*** Opening Given entries ***

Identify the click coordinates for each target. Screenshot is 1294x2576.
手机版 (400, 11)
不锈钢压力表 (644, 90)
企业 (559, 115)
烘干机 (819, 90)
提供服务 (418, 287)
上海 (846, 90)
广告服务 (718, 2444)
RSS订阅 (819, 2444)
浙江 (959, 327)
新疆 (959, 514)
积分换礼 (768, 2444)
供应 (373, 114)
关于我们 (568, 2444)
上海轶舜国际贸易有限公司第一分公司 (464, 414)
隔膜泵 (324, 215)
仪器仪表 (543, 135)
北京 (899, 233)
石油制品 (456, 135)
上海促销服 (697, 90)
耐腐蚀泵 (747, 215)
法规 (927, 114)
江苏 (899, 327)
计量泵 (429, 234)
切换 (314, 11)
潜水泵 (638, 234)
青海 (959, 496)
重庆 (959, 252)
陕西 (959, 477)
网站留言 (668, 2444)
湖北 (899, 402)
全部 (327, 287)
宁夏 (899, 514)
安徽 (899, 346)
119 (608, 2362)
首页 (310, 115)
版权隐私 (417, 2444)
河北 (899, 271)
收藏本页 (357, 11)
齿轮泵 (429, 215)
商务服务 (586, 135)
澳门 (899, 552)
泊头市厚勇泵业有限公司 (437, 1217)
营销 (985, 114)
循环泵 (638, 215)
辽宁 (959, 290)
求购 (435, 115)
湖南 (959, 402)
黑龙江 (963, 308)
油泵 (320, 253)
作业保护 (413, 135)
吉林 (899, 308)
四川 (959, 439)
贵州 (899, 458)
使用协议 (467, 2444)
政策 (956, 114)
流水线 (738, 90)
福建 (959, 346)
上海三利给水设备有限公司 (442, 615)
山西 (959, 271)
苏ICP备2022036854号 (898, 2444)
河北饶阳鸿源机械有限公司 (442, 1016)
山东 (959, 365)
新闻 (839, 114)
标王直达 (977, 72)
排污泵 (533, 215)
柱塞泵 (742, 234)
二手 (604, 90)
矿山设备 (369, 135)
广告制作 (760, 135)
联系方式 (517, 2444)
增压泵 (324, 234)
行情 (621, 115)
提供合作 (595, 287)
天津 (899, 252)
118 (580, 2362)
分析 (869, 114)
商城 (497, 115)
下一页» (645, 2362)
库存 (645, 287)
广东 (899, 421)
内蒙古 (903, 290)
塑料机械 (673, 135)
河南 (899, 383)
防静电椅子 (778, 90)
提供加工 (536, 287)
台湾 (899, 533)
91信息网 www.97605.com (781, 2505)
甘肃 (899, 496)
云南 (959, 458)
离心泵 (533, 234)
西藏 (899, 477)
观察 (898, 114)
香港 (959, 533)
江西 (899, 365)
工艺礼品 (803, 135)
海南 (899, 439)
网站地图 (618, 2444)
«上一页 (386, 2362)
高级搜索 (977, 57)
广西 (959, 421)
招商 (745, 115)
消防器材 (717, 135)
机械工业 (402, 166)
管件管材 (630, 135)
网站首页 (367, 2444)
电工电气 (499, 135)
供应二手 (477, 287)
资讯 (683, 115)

*** Closing Given entries ***

Your task -
Output the entries verbatim.

Finished task -
Identify the click coordinates for each target. Screenshot is 1294x2576.
手机版 (400, 11)
不锈钢压力表 (644, 90)
企业 (559, 115)
烘干机 (819, 90)
提供服务 (418, 287)
上海 (846, 90)
广告服务 (718, 2444)
RSS订阅 (819, 2444)
浙江 (959, 327)
新疆 (959, 514)
积分换礼 (768, 2444)
供应 (373, 114)
关于我们 (568, 2444)
上海轶舜国际贸易有限公司第一分公司 (464, 414)
隔膜泵 (324, 215)
仪器仪表 (543, 135)
北京 (899, 233)
石油制品 (456, 135)
上海促销服 (697, 90)
耐腐蚀泵 (747, 215)
法规 (927, 114)
江苏 (899, 327)
计量泵 (429, 234)
切换 (314, 11)
潜水泵 (638, 234)
青海 (959, 496)
重庆 (959, 252)
陕西 (959, 477)
网站留言 (668, 2444)
湖北 (899, 402)
全部 (327, 287)
宁夏 (899, 514)
安徽 (899, 346)
119 (608, 2362)
首页 (310, 115)
版权隐私 (417, 2444)
河北 (899, 271)
收藏本页 (357, 11)
齿轮泵 (429, 215)
商务服务 (586, 135)
澳门 (899, 552)
泊头市厚勇泵业有限公司 (437, 1217)
营销 (985, 114)
循环泵 (638, 215)
辽宁 (959, 290)
求购 (435, 115)
湖南 (959, 402)
黑龙江 (963, 308)
油泵 (320, 253)
作业保护 (413, 135)
吉林 (899, 308)
四川 (959, 439)
贵州 (899, 458)
使用协议 (467, 2444)
政策 (956, 114)
流水线 (738, 90)
福建 (959, 346)
上海三利给水设备有限公司 (442, 615)
山西 (959, 271)
苏ICP备2022036854号 (898, 2444)
河北饶阳鸿源机械有限公司 (442, 1016)
山东 (959, 365)
新闻 (839, 114)
标王直达 (977, 72)
排污泵 (533, 215)
柱塞泵 (742, 234)
二手 (604, 90)
矿山设备 (369, 135)
广告制作 (760, 135)
联系方式 (517, 2444)
增压泵 (324, 234)
行情 (621, 115)
提供合作 (595, 287)
天津 (899, 252)
118 (580, 2362)
分析 (869, 114)
商城 (497, 115)
下一页» (645, 2362)
库存 (645, 287)
广东 (899, 421)
内蒙古 (903, 290)
塑料机械 (673, 135)
河南 (899, 383)
防静电椅子 (778, 90)
提供加工 (536, 287)
台湾 (899, 533)
91信息网 www.97605.com (781, 2505)
甘肃 (899, 496)
云南 (959, 458)
离心泵 (533, 234)
西藏 (899, 477)
观察 (898, 114)
香港 (959, 533)
江西 (899, 365)
工艺礼品 (803, 135)
海南 (899, 439)
网站地图 (618, 2444)
«上一页 (386, 2362)
高级搜索 (977, 57)
广西 (959, 421)
招商 (745, 115)
消防器材 (717, 135)
机械工业 (402, 166)
管件管材 (630, 135)
网站首页 (367, 2444)
电工电气 (499, 135)
供应二手 (477, 287)
资讯 (683, 115)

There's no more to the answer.